韓国の政策金利は2023年1月に3.50%に引き上げられてから凍結されています。
9月には米国FRBが金利引き下げを決定し、韓国銀行もこれに続くというのが大方の予想で、一部ではすでに「引き下げ率」が注目されています。
また、9月からDSR規制が強化され、これに伴い住宅ローン増加額が8月の約半分の水準に低下したことも、金利引き下げへのプラス要素として見られています。
9月26日時点での銀行圏の家計貸出残高は729兆4918億ウォンと集計され、これは8月末(725兆3642億ウォン)に比べ4兆1276億ウォンの増加となります。8月の増加幅は9兆6259億ウォンでした。
これだけ見ると、金利引き下げへの準備は整ったかに見えます。しかし、実は韓国銀行は9月にちょっと気になる報告書を出しています。
それは「貸出金利が0.25%p下がるとソウルの住宅価格は0.83%p上昇する」というものです。
時事ジャーナルの記事からです。
韓銀「貸出金利0.25%p下げればソウル住宅価格上昇率0.83%p上がる」
(前略)
26日、韓国銀行が発刊した9月金融安定状況報告書によると貸出金利が0.25%下落する場合、1年以後の全国住宅価格上昇率は0.43%ポイント大きくなると調査された。特にソウル地域の住宅価格は0.83%ポイントさらに上昇するものと分析した。ソウルの住宅価格上昇率が全国平均の2倍水準に大きくなるということだ。
(中略)
韓国銀行は「金利引き下げにはこれまで増加してきた不動産プロジェクトファイナンス(PF)リスクが緩和し、脆弱借主の延滞率下落のような肯定的な効果もある」として「ただし住宅価格上昇、家計負債増加など否定的な影響が大きくなりうる点に留意しなければならない」と説明した。
このような要因で民間信用増加率が成長速度を超え、GDP(国内総生産)対比家計負債比率上昇圧力が大きくなる可能性もあると見た。
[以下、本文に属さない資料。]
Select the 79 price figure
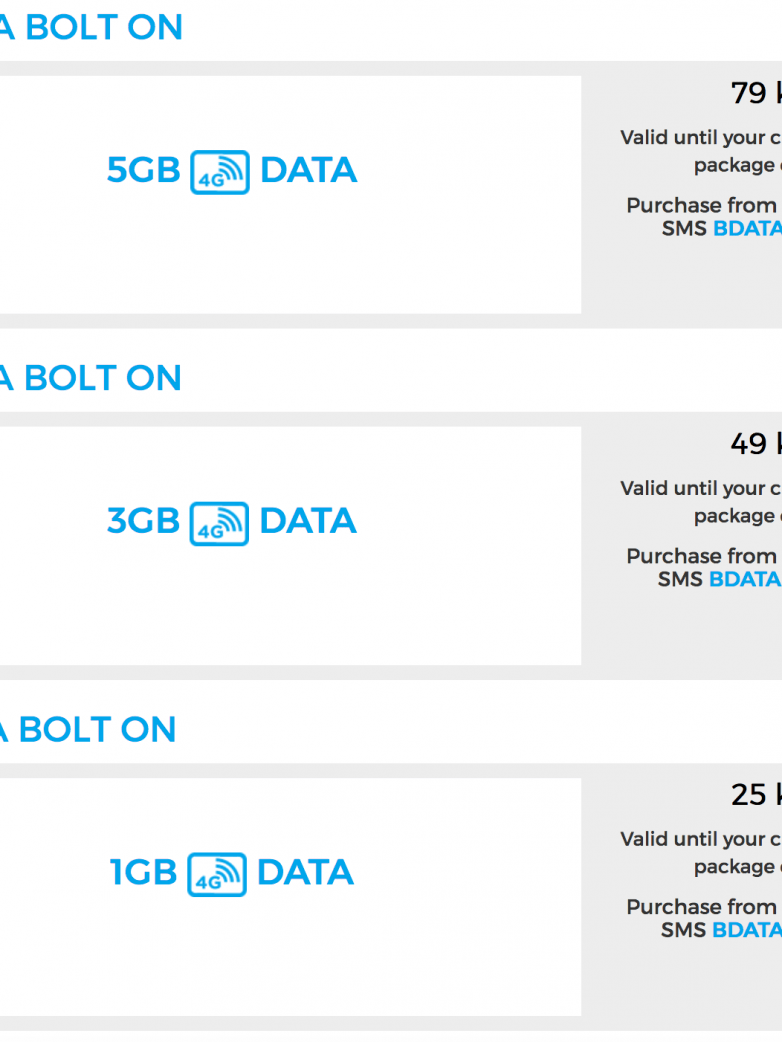This screenshot has width=782, height=1042. point(749,93)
貸出金利の下落は住宅購入負担の軽減や買収心理の強化などを通じて、住宅価格の上昇要因として作用するというのが韓国銀行の説明だ。貸出金利が1%ポイント下落する時、1年後の家計貸出増加率は0.6%ポイント拡大するという分析だ。
また、基準金利引き下げで金融不均衡が深刻化する可能性があると指摘した。金融不均衡は過度なレバレッジ拡大および資産価格の上昇を意味する。韓国銀行によると、2010年以後2回にわたる基準金利引き下げ期には金融不均衡蓄積程度を示す金融脆弱性指数(FVI)が各々17.4から27.6に、33.5から56.2に上昇した経緯がある。ただ、マクロ健全性政策が強化されるほど、FVIの上昇傾向が鈍化し、その効果も時差を置いて次第に拡大することが分かった。
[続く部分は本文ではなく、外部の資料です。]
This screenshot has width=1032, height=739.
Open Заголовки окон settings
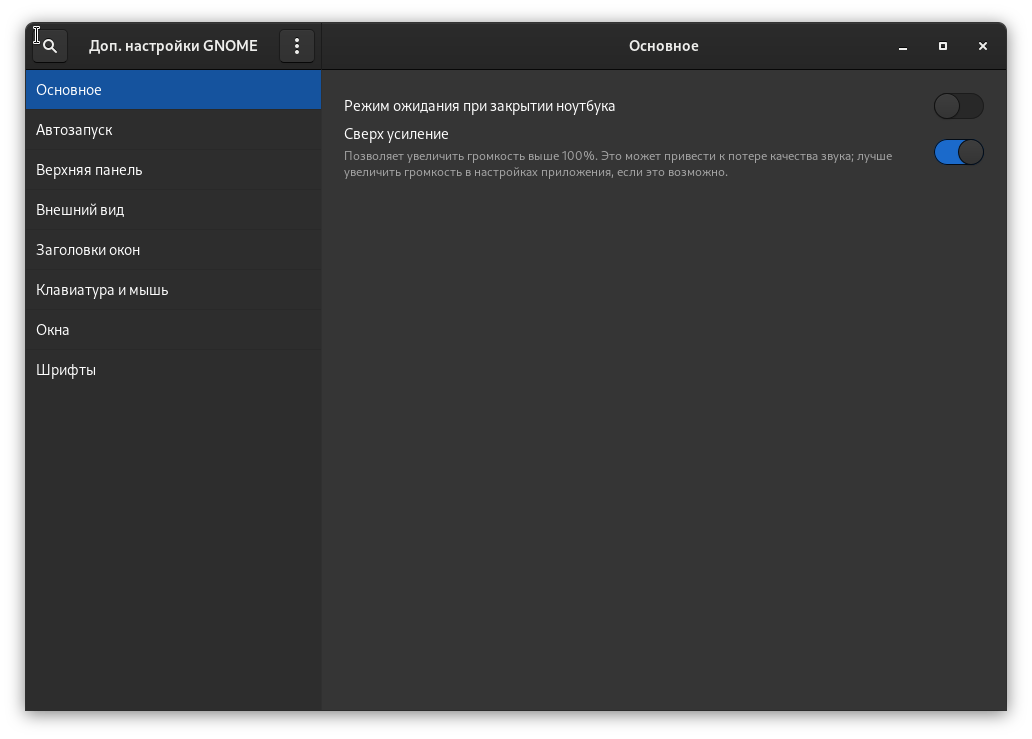pyautogui.click(x=173, y=250)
さらに、金融環境が緩和されれば、脆弱部門の貸出健全性は改善されるものと見た。
(後略)
時事ジャーナル「한은 “대출금리 0.25%p 낮추면 서울 집값 상승률 0.83%p 오른다”(韓銀「貸出金利0.25%p下げればソウル住宅価格上昇率0.83%p上がる」)」より一部抜粋
韓銀の現総裁は韓国政府の不動産政策に批判的です。たびたび「ソウル一極集中」を問題視し、学歴重視を批判しています。これこそが韓国の少子化の根本原因と考えている節もあります。
つい先日には、ソウル大学の合格者枠を地域の学生数に応じて振り分けよう、というような提言もしています。こうすることで地方と中央との機会格差を是正しようという趣旨と思われます。
しかし、韓国には塾街のような地区があって、私教育特区のような格好になっています。当然、その周辺のマンションは人気があるので価格が上昇しやすくなります。枠分散がこういった構造の解消に繋がるかは分かりません。
予想通りの金利引き下げか、それとも据え置きか...はたまた引き上げか。今後、韓国銀行がどのような判断を下すのか注目です。